Comovia-me ver como as pessoas se agarravam à vida e a tudo aquilo que é bom. Apesar de tudo, decidimos celebrar o Dia Internacional da Mulher, a 8 de março. Chamámos os nossos vizinhos e eles convidaram amigos a juntarem-se. Alguém encontrou uma garrafa de champanhe e outra pessoa até conseguiu fazer um bolo apenas com metade dos ingredientes da receita. Por uns escassos minutos, conseguimos mesmo ouvir um pouco de música. Durante meia hora sentimo-nos realmente a celebrar e soube muito bem estar feliz e rir outra vez. Até gracejámos que este pesadelo ia acabar.

Mas continuou e pareceu que nunca mais acabaria.

Tentávamos partir todos os dias, mas havia tantos rumores sobre o que se passava, que começámos a pensar que isso nunca iria acontecer. Um dia, chegou-nos a informação de que uma caravana estava prestes a partir, então enfiámo-nos no meu carro velho e apressámo-nos para tentar lá chegar. Alertámos todas as pessoas que conseguimos, mas agora encho-me de tristeza sempre que penso naquelas com quem não conseguimos falar. Foi tudo tão rápido e não era possível fazer chamadas, porque não havia rede telefónica.

Durante a partida houve muita confusão e pânico, com carros em movimento em todas as direções. Vimos um carro que transportava tantas pessoas que era impossível contá-las, as suas caras empurradas contra os vidros. Não sei ao certo se conseguiram partir, mas espero que sim. Não tínhamos nenhum mapa e tínhamos receio de nos enganarmos no caminho, mas, não sei bem como, escolhemos o rumo certo e saímos de Mariupol.

À medida que íamos saíndo da cidade, fui-me apercebendo que tudo estava pior do que eu pensara. Dei-me conta de que tive imensa sorte por me ter abrigado numa parte da cidade que foi relativamente poupada, mas conforme avançávamos vi tanta destruição e tristeza.
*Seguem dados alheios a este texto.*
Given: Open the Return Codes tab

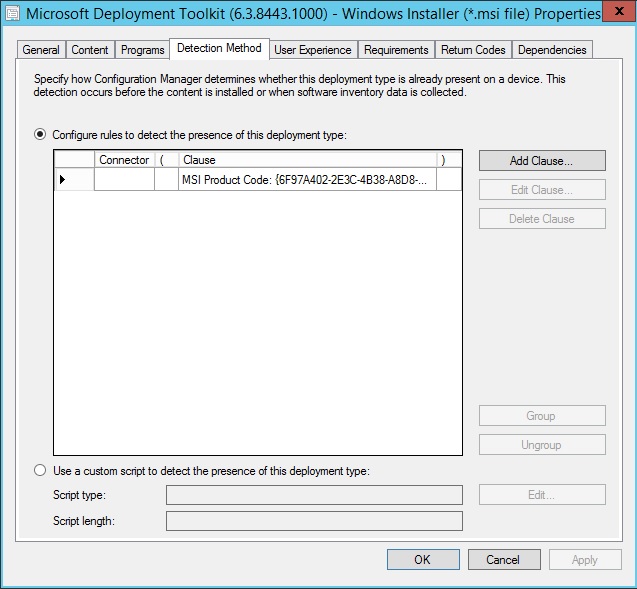Looking at the screenshot, I should point(474,50).
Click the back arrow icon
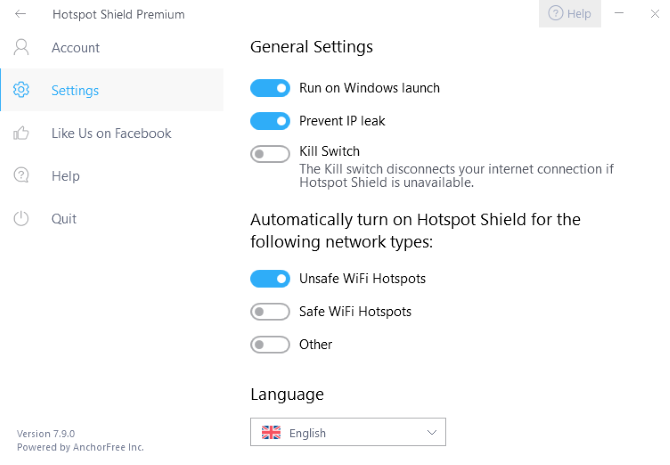 (21, 14)
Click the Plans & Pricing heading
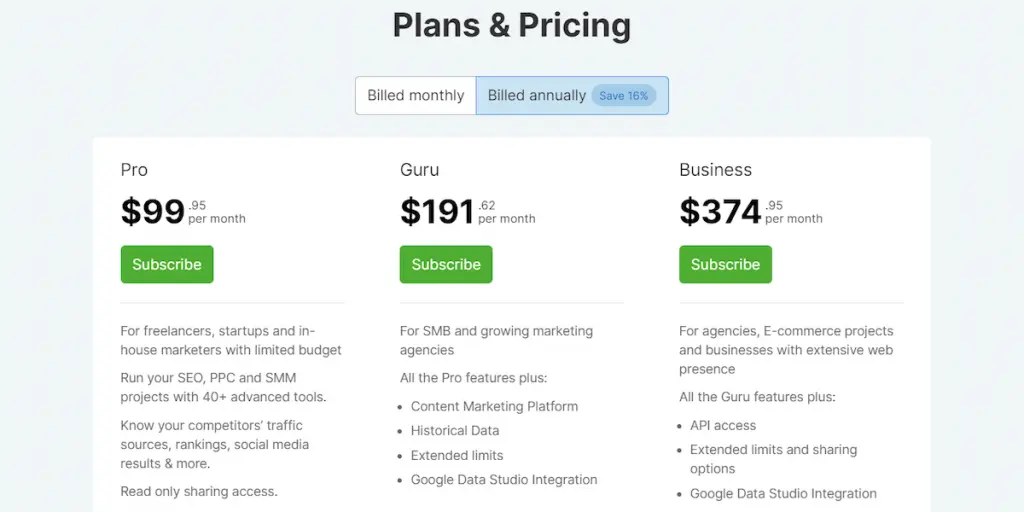The width and height of the screenshot is (1024, 512). point(511,25)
Vimos crateras gigantes entre os blocos de apartamentos, supermercados, instalações médicas e escolas em escombros, vimos até abrigos em ruínas, sítios onde as pessoas pensavam estar seguras.

Por agora nós estamos a salvo, mas não sabemos o que o futuro nos reserva. Quando finalmente tive acesso à internet, fiquei perturbado ao ver as imagens da minha querida cidade em chamas e dos meus concidadãos sob os escombros. Nas notícias, li sobre o bombardeamento do teatro de Mariupol, onde muitas famílias com crianças procuraram abrigo e não consigo encontrar palavras para descrever como isso me faz sentir. Questiono apenas porquê.
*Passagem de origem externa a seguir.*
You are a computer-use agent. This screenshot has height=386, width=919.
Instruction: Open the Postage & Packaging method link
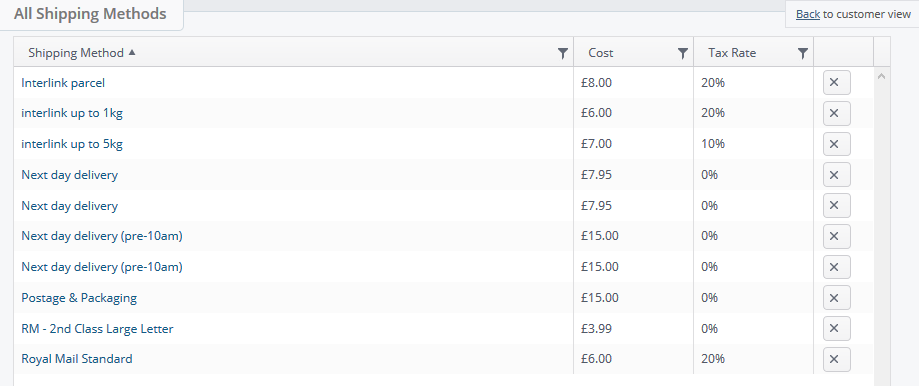coord(79,298)
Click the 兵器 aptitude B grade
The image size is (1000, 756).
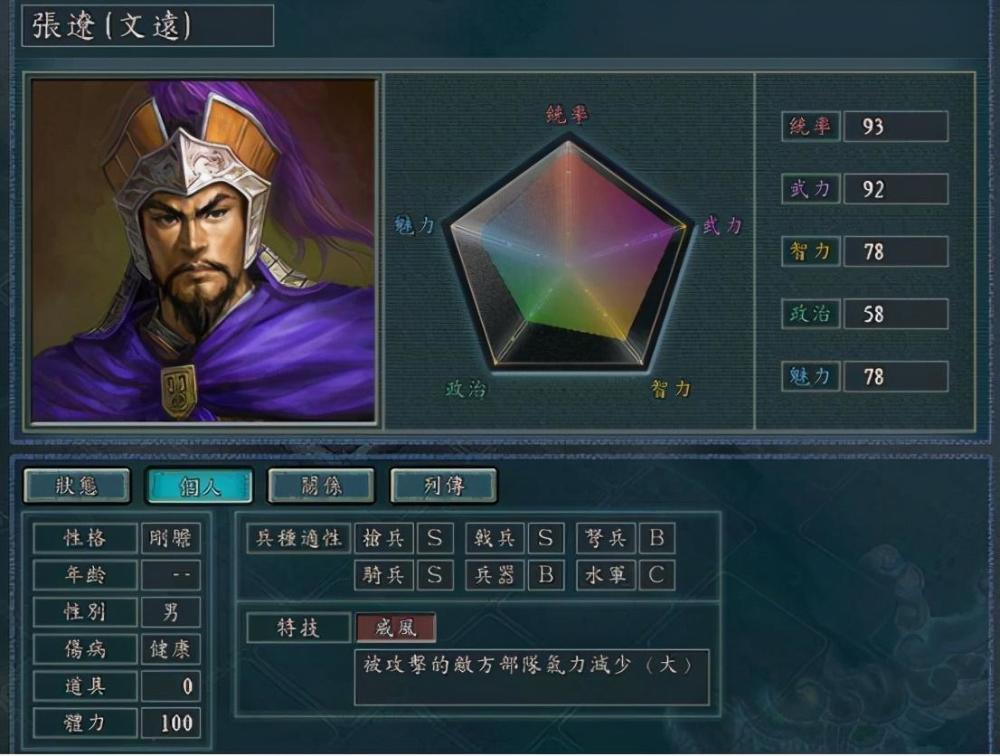[545, 575]
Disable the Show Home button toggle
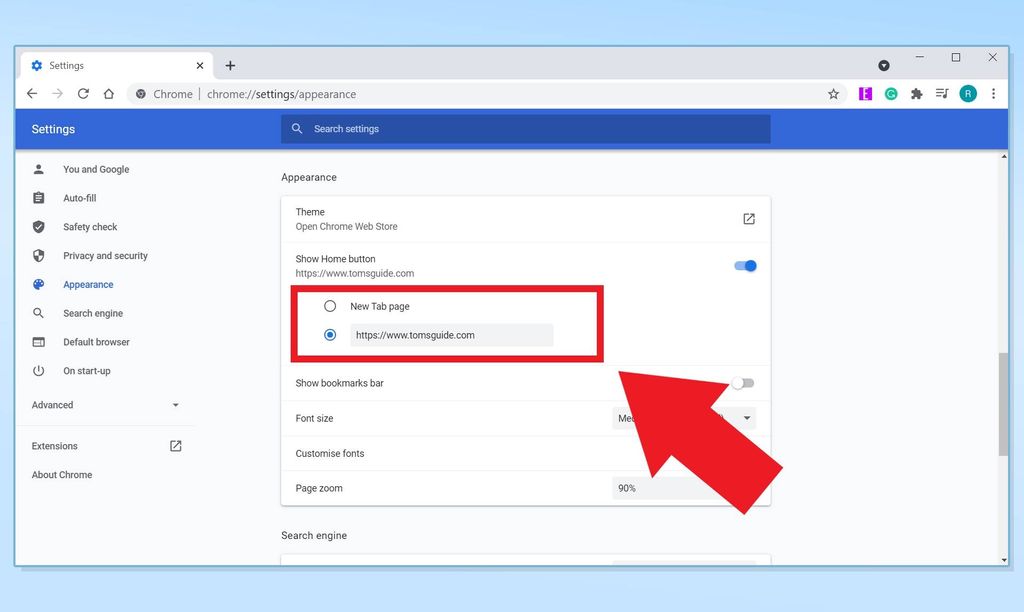Screen dimensions: 1024x612 (744, 265)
Não tivemos alternativa senão deixar tantos entes queridos para trás. Pensar que eles e tantas outras pessoas ainda lá estão é muito difícil de suportar. O meu coração enche-se de mágoa quando penso na minha família. Tentei regressar para resgatá-los, mas fracassei. Agora, não tenho notícias deles.

As pessoas que estão em grupo têm uma maior probabilidade de sobreviver, mas há muitas outras que estão sozinhas. As mais velhas e debilitadas não conseguem andar quilómetros para encontrar água e comida. Como é que vão sobreviver?

Não consigo deixar de pensar numa senhora idosa que encontrámos na rua há duas semanas. Tinha dificuldades a andar e os óculos estavam partidos, pelo que também não conseguia ver muito bem. Estendeu-nos um telemóvel e perguntou se lho podíamos carregar. Tentei fazê-lo com a bateria do carro, mas não resultou. Disse-lhe que a rede telefónica tinha caído e que mesmo com o telemóvel carregado não conseguiria contactar ninguém.

“Eu sei que não vou conseguir ligar a ninguém”, disse-nos ela. “Mas, quem sabe, um dia alguém me quererá ligar”. Apercebi-me de que estava por sua conta e que todas as suas esperanças residiam naquele telemóvel. Talvez alguém lhe esteja a tentar ligar. Talvez a minha família me esteja a tentar ligar a mim. Não sabemos.

Já passou um mês desde que este pesadelo começou e a situação não cessa de piorar. A cada dia que passa, morrem pessoas em Mariupol devido aos bombardeamentos e à falta de coisas básicas – comida, água, cuidados de saúde. Civis inocentes têm de enfrentar privações e condições de vida insuportáveis todos os dias, a todas as horas, a todos os minutos. Apenas uma pequena porção conseguiu escapar, mas um grande número de pessoas continua ainda na cidade, escondidas em edifícios destruídos, ou em caves de casas em ruínas, sem qualquer tipo de apoio externo.

Por que é que tudo isto acontece a pessoas inocentes? Até que ponto é que a humanidade vai permitir que este desastre continue?